#### Tarea asignada:
Formatea como lista JSON de cadenas las líneas que van desde la que contiene "Where should I" hasta la que contiene "Action: 229,27", ambas incluidas. Usa una cadena por línea y omite las líneas en blanco.
_____
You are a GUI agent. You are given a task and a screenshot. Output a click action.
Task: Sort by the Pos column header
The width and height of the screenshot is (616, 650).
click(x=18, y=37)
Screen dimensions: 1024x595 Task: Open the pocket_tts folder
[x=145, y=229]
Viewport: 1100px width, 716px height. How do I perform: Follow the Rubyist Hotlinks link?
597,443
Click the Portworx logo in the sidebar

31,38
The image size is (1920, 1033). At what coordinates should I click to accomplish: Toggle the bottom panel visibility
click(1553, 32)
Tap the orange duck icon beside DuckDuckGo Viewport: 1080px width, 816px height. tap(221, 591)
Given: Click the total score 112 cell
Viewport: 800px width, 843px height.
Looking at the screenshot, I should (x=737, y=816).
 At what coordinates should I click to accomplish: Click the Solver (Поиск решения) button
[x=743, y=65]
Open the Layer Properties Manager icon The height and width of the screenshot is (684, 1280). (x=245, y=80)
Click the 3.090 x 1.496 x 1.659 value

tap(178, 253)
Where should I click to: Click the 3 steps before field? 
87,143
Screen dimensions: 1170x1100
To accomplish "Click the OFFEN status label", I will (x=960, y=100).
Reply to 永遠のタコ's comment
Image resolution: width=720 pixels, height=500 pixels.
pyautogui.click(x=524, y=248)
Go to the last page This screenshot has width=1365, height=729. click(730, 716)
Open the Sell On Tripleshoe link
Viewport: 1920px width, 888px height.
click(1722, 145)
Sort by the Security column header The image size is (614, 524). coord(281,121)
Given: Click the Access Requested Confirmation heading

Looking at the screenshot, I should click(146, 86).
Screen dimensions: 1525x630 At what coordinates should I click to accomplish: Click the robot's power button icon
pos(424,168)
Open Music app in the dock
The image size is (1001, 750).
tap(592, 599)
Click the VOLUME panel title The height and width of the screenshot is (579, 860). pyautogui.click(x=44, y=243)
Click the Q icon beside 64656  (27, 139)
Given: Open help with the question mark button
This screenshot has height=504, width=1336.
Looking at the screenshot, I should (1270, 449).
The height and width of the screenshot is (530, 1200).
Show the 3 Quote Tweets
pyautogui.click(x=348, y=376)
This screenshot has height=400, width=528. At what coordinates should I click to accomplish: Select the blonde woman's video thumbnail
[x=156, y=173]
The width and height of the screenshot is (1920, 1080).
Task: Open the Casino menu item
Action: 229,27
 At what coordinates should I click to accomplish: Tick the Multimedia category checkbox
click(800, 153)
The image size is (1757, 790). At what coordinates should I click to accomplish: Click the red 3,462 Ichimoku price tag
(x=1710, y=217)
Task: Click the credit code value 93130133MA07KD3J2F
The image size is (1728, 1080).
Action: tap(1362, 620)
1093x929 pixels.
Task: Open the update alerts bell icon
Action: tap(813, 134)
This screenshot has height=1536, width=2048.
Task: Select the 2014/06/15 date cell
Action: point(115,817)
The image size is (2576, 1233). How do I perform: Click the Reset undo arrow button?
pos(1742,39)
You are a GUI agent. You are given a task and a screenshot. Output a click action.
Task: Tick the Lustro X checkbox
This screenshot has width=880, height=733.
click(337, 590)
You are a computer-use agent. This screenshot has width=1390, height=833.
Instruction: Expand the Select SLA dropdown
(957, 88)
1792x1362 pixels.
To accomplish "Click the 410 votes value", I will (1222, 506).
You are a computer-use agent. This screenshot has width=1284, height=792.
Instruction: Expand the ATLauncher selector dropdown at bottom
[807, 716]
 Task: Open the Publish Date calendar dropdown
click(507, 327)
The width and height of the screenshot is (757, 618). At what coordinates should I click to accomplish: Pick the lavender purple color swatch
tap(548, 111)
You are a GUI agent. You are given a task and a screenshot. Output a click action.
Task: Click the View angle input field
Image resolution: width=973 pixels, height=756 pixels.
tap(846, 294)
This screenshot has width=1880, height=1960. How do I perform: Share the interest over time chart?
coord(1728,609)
_____
#### Respuesta al ejercicio:
[
  "Where should I click to: Click the 3 steps before field? ",
  "87,143",
  "Screen dimensions: 1170x1100",
  "To accomplish \"Click the OFFEN status label\", I will (x=960, y=100).",
  "Reply to 永遠のタコ's comment",
  "Image resolution: width=720 pixels, height=500 pixels.",
  "pyautogui.click(x=524, y=248)",
  "Go to the last page This screenshot has width=1365, height=729. click(730, 716)",
  "Open the Sell On Tripleshoe link",
  "Viewport: 1920px width, 888px height.",
  "click(1722, 145)",
  "Sort by the Security column header The image size is (614, 524). coord(281,121)",
  "Given: Click the Access Requested Confirmation heading",
  "Looking at the screenshot, I should click(146, 86).",
  "Screen dimensions: 1525x630 At what coordinates should I click to accomplish: Click the robot's power button icon",
  "pos(424,168)",
  "Open Music app in the dock",
  "The image size is (1001, 750).",
  "tap(592, 599)",
  "Click the VOLUME panel title The height and width of the screenshot is (579, 860). pyautogui.click(x=44, y=243)",
  "Click the Q icon beside 64656  (27, 139)",
  "Given: Open help with the question mark button",
  "This screenshot has height=504, width=1336.",
  "Looking at the screenshot, I should (1270, 449).",
  "The height and width of the screenshot is (530, 1200).",
  "Show the 3 Quote Tweets",
  "pyautogui.click(x=348, y=376)",
  "This screenshot has height=400, width=528. At what coordinates should I click to accomplish: Select the blonde woman's video thumbnail",
  "[x=156, y=173]",
  "The width and height of the screenshot is (1920, 1080).",
  "Task: Open the Casino menu item",
  "Action: 229,27"
]